▶ _INSTRUCTIONS FOR THE TASK_:
Among the entries below, one stretch runs from the line that contains "38,82 € (506, 1757)" through the line that contains "25,28 € (329, 725)". Repeat that stretch exactly, ends included, and only that.

Pixel coordinate grounding data:
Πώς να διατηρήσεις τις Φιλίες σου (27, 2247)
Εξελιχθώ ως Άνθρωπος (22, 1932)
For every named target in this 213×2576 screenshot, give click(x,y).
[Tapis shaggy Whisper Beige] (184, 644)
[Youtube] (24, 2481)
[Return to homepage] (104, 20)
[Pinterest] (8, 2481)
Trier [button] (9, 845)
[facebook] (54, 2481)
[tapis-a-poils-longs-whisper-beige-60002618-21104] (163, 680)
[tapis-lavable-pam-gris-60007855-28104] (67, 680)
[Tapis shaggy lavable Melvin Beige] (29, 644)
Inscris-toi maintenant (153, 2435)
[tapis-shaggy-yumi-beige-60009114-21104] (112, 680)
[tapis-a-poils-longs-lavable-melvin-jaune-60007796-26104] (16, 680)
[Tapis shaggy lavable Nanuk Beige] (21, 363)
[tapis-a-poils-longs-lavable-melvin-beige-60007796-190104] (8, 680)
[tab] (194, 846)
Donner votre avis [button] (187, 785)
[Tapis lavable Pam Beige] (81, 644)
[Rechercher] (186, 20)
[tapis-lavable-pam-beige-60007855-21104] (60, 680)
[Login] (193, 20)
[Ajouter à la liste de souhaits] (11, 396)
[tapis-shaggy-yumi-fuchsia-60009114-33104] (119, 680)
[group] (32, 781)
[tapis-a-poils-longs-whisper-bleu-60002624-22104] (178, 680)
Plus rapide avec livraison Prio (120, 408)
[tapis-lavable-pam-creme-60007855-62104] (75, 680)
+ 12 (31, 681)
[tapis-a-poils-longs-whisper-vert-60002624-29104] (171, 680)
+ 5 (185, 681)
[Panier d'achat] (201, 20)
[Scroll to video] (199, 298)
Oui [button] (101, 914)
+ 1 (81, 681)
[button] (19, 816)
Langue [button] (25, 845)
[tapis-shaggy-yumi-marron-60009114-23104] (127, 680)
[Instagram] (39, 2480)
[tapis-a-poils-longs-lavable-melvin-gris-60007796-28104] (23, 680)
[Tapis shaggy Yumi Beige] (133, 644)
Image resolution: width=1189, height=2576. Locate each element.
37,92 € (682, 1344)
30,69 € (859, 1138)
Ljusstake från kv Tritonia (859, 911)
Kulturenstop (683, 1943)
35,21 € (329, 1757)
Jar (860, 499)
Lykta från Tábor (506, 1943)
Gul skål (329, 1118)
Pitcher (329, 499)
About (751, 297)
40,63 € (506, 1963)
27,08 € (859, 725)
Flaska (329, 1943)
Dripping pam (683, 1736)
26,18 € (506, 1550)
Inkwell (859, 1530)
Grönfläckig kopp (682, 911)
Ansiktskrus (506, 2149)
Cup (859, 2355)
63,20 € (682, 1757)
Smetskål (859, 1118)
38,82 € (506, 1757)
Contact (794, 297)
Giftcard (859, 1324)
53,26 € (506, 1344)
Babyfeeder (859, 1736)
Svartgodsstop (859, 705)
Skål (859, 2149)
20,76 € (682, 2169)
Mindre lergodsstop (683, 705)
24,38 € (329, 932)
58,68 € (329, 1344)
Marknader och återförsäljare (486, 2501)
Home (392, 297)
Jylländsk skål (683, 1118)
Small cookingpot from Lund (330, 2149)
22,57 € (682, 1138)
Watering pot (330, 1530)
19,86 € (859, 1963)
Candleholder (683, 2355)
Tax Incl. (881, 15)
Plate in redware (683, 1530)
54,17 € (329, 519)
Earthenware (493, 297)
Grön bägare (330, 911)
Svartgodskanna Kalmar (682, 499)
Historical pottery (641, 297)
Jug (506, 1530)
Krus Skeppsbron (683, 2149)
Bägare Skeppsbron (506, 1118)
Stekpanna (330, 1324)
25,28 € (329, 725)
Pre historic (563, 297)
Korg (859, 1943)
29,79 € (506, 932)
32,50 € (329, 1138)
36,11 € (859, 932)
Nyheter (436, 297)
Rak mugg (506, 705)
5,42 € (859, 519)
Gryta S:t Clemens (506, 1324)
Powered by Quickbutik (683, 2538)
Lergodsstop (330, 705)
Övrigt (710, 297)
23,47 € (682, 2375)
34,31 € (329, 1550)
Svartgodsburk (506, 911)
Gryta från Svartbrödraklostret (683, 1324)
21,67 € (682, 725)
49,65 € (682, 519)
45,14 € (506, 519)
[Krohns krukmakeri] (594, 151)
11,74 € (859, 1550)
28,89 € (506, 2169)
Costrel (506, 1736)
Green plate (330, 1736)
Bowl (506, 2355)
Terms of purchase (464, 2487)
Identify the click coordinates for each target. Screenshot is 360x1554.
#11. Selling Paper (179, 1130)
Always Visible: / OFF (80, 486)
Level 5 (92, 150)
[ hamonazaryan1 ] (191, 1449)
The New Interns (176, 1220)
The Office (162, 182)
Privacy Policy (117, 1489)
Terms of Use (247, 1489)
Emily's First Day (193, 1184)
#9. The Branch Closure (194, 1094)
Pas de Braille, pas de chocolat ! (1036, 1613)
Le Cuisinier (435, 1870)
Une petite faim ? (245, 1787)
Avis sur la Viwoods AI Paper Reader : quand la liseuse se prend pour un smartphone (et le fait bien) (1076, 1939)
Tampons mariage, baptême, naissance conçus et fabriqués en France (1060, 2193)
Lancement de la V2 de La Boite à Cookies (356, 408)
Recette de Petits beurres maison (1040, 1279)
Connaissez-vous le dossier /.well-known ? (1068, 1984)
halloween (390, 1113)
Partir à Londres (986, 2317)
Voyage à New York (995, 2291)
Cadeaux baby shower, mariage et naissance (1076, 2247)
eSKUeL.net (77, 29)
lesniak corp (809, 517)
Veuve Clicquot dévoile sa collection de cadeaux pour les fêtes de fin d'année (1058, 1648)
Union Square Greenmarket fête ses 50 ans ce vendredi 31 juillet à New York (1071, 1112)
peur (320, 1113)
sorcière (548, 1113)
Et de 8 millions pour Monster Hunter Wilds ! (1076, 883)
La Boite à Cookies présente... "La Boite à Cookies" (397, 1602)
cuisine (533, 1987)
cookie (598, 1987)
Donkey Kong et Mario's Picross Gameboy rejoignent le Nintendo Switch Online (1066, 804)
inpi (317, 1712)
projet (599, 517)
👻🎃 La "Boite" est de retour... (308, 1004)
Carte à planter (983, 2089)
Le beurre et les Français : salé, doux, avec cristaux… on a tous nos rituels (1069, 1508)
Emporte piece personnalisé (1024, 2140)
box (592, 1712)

▶ _REPLY_:
38,82 € (506, 1757)
Contact (794, 297)
Giftcard (859, 1324)
53,26 € (506, 1344)
Babyfeeder (859, 1736)
Svartgodsstop (859, 705)
Skål (859, 2149)
20,76 € (682, 2169)
Mindre lergodsstop (683, 705)
24,38 € (329, 932)
58,68 € (329, 1344)
Marknader och återförsäljare (486, 2501)
Home (392, 297)
Jylländsk skål (683, 1118)
Small cookingpot from Lund (330, 2149)
22,57 € (682, 1138)
Watering pot (330, 1530)
19,86 € (859, 1963)
Candleholder (683, 2355)
Tax Incl. (881, 15)
Plate in redware (683, 1530)
54,17 € (329, 519)
Earthenware (493, 297)
Grön bägare (330, 911)
Svartgodskanna Kalmar (682, 499)
Historical pottery (641, 297)
Jug (506, 1530)
Krus Skeppsbron (683, 2149)
Bägare Skeppsbron (506, 1118)
Stekpanna (330, 1324)
25,28 € (329, 725)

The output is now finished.